» WHAT THE EXERCISE ASKS
Of the entries below, return only those lines from the line with "At what coordinates should I click to accomplish: Click the add" to the line with "Click the 老李谈竞赛 watermark text", exactly, both included.

Stored items
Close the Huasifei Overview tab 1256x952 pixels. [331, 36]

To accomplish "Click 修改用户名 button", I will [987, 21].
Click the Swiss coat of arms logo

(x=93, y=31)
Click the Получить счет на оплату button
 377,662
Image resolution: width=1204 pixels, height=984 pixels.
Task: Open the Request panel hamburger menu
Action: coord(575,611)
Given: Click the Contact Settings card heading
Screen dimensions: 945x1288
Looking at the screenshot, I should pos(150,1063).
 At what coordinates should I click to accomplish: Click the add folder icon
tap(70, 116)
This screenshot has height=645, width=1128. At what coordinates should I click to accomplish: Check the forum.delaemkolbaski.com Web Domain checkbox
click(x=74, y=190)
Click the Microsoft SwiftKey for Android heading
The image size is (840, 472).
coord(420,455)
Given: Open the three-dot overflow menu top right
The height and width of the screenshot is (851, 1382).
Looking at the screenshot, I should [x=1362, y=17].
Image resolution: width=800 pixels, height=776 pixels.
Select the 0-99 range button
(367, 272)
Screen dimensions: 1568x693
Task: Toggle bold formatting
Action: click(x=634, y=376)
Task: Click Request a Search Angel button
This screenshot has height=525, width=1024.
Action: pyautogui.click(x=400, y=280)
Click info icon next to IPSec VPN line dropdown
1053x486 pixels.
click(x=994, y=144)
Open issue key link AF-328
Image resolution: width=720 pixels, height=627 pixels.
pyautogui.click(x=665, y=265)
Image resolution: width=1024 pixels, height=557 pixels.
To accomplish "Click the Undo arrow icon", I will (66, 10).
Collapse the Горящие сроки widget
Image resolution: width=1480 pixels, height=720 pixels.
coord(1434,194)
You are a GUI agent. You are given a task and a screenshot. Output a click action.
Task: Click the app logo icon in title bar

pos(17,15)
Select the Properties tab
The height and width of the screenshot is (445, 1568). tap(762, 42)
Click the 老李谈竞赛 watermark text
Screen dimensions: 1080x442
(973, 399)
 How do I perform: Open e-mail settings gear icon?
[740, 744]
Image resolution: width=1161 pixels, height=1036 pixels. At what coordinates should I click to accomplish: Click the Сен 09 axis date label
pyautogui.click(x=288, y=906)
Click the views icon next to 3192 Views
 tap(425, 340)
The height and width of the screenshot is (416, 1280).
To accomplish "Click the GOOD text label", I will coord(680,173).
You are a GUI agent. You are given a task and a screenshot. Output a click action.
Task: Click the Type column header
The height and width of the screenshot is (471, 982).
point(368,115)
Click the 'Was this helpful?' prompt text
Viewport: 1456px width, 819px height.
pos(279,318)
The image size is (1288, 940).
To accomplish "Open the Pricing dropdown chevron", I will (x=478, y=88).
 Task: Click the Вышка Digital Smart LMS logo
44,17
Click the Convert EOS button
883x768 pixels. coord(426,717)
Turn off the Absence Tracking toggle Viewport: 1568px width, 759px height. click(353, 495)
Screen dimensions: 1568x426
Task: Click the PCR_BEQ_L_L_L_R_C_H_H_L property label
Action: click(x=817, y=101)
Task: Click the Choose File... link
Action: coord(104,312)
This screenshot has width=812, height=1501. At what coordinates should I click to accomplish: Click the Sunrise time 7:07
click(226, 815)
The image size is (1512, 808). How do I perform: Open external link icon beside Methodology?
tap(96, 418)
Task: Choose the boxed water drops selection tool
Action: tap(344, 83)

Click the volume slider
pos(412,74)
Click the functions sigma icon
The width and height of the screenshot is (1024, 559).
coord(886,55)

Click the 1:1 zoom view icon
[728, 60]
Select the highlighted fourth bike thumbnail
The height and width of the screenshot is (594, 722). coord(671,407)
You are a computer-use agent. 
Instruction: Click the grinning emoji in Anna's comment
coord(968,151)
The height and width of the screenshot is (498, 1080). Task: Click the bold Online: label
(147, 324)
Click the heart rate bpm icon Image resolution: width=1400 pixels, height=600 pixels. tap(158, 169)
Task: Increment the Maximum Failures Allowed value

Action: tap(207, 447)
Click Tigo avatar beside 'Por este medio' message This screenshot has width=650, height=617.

» EXPECTED ANSWER
 At what coordinates should I click to accomplish: Click the add folder icon
tap(70, 116)
This screenshot has height=645, width=1128. At what coordinates should I click to accomplish: Check the forum.delaemkolbaski.com Web Domain checkbox
click(x=74, y=190)
Click the Microsoft SwiftKey for Android heading
The image size is (840, 472).
coord(420,455)
Given: Open the three-dot overflow menu top right
The height and width of the screenshot is (851, 1382).
Looking at the screenshot, I should [x=1362, y=17].
Image resolution: width=800 pixels, height=776 pixels.
Select the 0-99 range button
(367, 272)
Screen dimensions: 1568x693
Task: Toggle bold formatting
Action: click(x=634, y=376)
Task: Click Request a Search Angel button
This screenshot has height=525, width=1024.
Action: pyautogui.click(x=400, y=280)
Click info icon next to IPSec VPN line dropdown
1053x486 pixels.
click(x=994, y=144)
Open issue key link AF-328
Image resolution: width=720 pixels, height=627 pixels.
pyautogui.click(x=665, y=265)
Image resolution: width=1024 pixels, height=557 pixels.
To accomplish "Click the Undo arrow icon", I will (66, 10).
Collapse the Горящие сроки widget
Image resolution: width=1480 pixels, height=720 pixels.
coord(1434,194)
You are a GUI agent. You are given a task and a screenshot. Output a click action.
Task: Click the app logo icon in title bar

pos(17,15)
Select the Properties tab
The height and width of the screenshot is (445, 1568). tap(762, 42)
Click the 老李谈竞赛 watermark text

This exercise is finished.